Как он и ожидал, в голове прояснилось. Теперь надо придумать, что делать дальше. А что делать? От города и как можно подальше. Куда — все равно. Пещера выбрал самый дальний маршрут из сегодняшних рейсов. Это был Витебск. И опять повезло: автобус уходил через двадцать минут. Дальше все было спокойно. Лишь какой-то лопух (пьяный что ли?) полез без очереди. Пещера позже выругал себя: надо было сдержаться. Парень, конечно, приссал сразу. А если бы захотел разобраться? Для Пещеры, он, конечно, не проблема, но менты явно бы заинтересовались, почему вокруг мирной очереди летают человеческие туши. От бабушки ушел, от дедушки ушел, а на лопухе лопухнулся. Но все обошлось, и через полчаса Пещера уже глядел на бесконечные фонари Московского проспекта. Прощай Питер. Интересно, этот Витебск — Россия или нет? Вроде бы Белоруссия.
Развалившись на заднем сидении, Пещера наблюдал за цыганом. Тот открыл еще одну немалую сумку, взятую в салон. Он достал «сникерс», сожрал его в два откуса, не поделившись с супругой, а потом вынул какой-то непонятный предмет. Сначала Костя решил, будто это переносная компьютерная игрушка, но цыган вытянул антенну. Когда засветился экран, Пещера понял что это такое. Мелкий телевизор. Штука довольно-таки тупая. Во-первых, программы ловятся плохо, а во-вторых, если будет и удастся увидеть клевый фильм, то кайфа не словить. Это как если бы на пейджере вместо слов показывали порнуху. Лилипутский, пля, секс с доставкой на дом.

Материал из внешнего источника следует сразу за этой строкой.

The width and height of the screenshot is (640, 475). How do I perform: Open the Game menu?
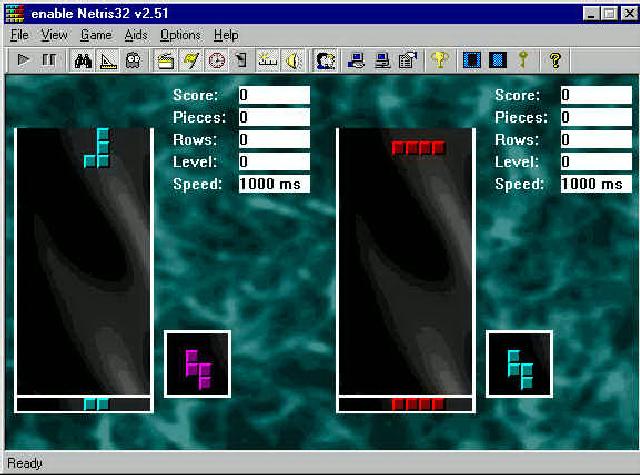[96, 35]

Однако цыгану повезло. Передачу он поймал легко, ибо это был 5-й канал. Передавали новости. Приглядевшись внимательней, Пещера увидел на экране нечто знакомое. Чуть позже он понял, что видит собственный портрет. Цыган видно был мужик без комплексов. Покрутив какую-то ручку, он сделал максимальную громкость. В автобусе была полная тишина, поэтому дикторский текст звучал на весь салон: «По подозрению в совершении серии дерзких разбойных нападений разыскивается Константин Пещерский 1967 года рождения, по кличке Пещера».
Пещере стало жарко и тревожно. Ведь второй косяк он выкурил перед автобусом на освещенной площадке. Все, кто находился сейчас в автобусе, включая шофера, видели его. Похоже, цыган тотчас бросил взгляд в его сторону. Или показалось. Пещере захотелось лечь под сидения. Но такая идея показалась ему противной. Пусть будет, что будет.

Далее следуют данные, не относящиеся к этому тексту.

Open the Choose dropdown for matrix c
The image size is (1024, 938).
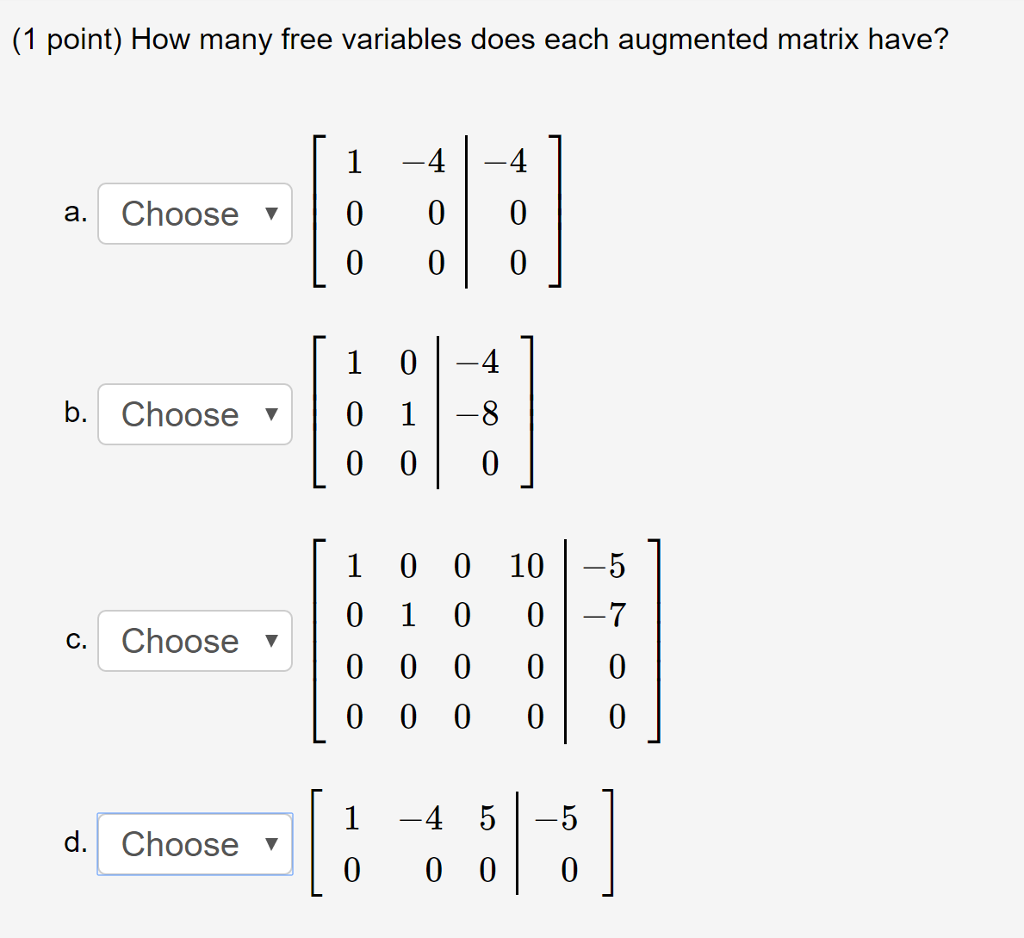[x=195, y=641]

Через пять минут один из пассажиров встал и подошел к шоферу.
— Первая остановка в Гатчине. — Объявил водитель на весь салон.
«В Гатчине какой-нибудь доброхот, пля, обязательно добежит до ментовки. Этот наглый лопух в джинсовке. Или тот же фраер в пальто». — Пещера подумал было выскочить на шоссе и захватить какую-нибудь машину. Но шофер автобуса уж точно заявит гатчинским ментам о капризе подозрительного пассажира.
А зачем захватывать машину, если я уже в автобусе?
Пещера встал, любовно погладил теплую металлическую рукоять за поясом и решительно направился к кабине.
* * *
Не то, чтобы у Царева накануне была бессонная ночь, но в автобусе он задремал сразу. Идеально было, конечно, проспать до самого Витебска. Завтрашний день будет очень хлопотным, поэтому запас бодрости не помешает. Однако выспаться не удалось. Какой-то идиот включил радиоприемник, причем на весь салон.
Открыв глаза, Царев понял, что ошибся. Положения вещей это не меняло: никто не смеет гонять на всю катушку ни транзистор, ни телевизор. Надо бы урезонить нахала. Царев не успел осуществить это намерение, замерев на месте. Он понял смысл сказанного невидимым диктором. Ублюдка Пещеру, из-за которого, собственно, заказчик и получил бутылкой по башке, ищет вся милиция, а может и все пожарные. Ничего смертельного в этом не было. Хорошего тоже. Если Пещеру заметут, тот, сдуру может наговорить разной чепухи. Не исключено, он и вправду считает координатором всех безобразий на Выборгском шоссе именно Царева. Или с ним проведут соответствующую работу. Значит, придется ускоряться, брать загран за любые деньги. Перегнувшись через сидение, Царев разглядел телеприемник в руках цыгана. Увиденное окончательно победило дремоту. Этот парень совсем недавно попался ему на глаза. По крайней мере, безусловно после «Коллегии». Может, даже на автовокзале. «Как и я, испугавшись поезда, решил удрать трассой. Неплохое совпадение. И все же, где я его видел»?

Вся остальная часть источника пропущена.